In fact, Pro doesn’t sound miles off the descriptions we have of Montanari’s own expressive playing courtesy of his fellow violinist-composer Giuseppe Valentini, who wrote a madrigal acclaiming him as ‘a new musical Achilles’, praising the ‘sweetness’ of his ‘golden strings’. I’ve already mentioned Pro’s ear-pricking ‘Dresden’ D minor Adagio (Dresden because, along with its two siblings, these were the three Montanari sonatas Johann Pisendel brought back to Dresden from Rome in 1717), and the other two Montanari slow first movements are no less lovely – try the E minor Largo, for instance, for the curvy beauty of his shaping and shading.

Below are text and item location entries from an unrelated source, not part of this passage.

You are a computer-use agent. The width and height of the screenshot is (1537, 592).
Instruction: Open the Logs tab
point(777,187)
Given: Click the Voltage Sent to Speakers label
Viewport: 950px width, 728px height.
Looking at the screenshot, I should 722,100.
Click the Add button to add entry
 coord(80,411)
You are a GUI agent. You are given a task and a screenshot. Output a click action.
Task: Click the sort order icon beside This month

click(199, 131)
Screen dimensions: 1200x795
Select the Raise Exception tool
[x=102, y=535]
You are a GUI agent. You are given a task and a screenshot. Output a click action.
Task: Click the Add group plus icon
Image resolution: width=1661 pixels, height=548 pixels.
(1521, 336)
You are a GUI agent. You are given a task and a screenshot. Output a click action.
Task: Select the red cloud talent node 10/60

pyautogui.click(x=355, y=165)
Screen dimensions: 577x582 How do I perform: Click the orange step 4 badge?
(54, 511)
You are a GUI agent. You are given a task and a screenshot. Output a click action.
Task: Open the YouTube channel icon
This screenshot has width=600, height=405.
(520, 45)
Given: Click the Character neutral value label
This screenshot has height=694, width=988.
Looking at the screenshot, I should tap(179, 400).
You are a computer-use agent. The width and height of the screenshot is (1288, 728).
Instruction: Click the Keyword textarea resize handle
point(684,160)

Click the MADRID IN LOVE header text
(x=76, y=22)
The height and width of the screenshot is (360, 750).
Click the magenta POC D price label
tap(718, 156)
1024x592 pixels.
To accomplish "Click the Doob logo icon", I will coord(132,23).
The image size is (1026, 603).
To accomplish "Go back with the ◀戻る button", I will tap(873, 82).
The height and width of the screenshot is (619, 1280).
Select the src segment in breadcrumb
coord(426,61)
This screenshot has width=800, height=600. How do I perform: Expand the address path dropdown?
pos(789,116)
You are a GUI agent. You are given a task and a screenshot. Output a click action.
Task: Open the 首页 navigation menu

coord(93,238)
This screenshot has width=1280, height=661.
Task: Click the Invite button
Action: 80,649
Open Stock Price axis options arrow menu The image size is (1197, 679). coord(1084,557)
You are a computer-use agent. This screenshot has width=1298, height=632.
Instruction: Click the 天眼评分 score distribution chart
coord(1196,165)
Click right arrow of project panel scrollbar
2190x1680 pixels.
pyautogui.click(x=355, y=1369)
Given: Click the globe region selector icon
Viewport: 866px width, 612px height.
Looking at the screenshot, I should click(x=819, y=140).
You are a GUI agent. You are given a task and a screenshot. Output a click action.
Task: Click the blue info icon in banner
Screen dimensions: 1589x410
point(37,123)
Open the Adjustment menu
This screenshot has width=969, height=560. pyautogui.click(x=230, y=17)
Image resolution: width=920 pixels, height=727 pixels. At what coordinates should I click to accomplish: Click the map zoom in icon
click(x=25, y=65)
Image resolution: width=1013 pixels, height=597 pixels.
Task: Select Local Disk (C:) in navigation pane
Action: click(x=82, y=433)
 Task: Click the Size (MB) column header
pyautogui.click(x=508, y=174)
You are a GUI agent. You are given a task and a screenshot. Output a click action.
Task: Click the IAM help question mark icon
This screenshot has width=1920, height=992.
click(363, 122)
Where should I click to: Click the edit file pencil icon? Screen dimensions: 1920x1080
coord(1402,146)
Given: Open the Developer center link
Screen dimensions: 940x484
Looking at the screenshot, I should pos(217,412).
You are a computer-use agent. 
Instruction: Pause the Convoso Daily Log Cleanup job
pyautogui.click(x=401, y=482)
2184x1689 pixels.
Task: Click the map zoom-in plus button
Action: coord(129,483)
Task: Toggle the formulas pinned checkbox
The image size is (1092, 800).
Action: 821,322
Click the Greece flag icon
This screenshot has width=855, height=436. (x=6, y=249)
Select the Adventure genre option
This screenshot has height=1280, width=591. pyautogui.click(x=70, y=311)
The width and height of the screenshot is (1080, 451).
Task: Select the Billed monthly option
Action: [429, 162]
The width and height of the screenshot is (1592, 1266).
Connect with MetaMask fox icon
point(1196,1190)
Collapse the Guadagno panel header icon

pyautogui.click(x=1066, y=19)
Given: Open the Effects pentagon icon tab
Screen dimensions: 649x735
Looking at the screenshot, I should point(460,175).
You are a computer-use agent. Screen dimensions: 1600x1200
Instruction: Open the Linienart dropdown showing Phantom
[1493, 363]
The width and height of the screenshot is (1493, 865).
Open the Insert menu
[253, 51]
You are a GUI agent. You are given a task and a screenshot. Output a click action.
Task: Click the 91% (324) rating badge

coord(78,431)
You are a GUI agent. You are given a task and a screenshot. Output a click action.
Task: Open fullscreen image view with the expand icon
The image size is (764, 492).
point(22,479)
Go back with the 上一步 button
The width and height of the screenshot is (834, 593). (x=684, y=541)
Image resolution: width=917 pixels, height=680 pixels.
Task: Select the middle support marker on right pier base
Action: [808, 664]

Perhaps the most affecting slow movement of the disc is the Siciliana from Mossi’s Op 5 No 6 in G minor, printed in 1733, for the delicately intimate chamber dynamic from the four of them and for how Pro develops timbre, tinting, articulation and embellishment over the repeats of its melancholically lilting theme. Not all the golden strings are slow tempo, either – the Allegro moderato of Mossi’s Op 6 No 5 in E is a merry feast of double-stopping, nicely voiced bariolage and rapidly descending scalic figures sounding deliciously like pealing bells.

 

Essentially, the programme hammers home the point that Mossi and Montanari deserve more airtime. While the playing alone is enough of a selling point, a final boon is its library-building value: the three Mossi sonatas are premiere recordings; and not only is it the first time that all three of Montanari’s ‘Dresden’ Sonatas have been presented together on disc, it’s also the first time that the A minor has been recorded at all. What more encouragement could anyone need to give this a spin?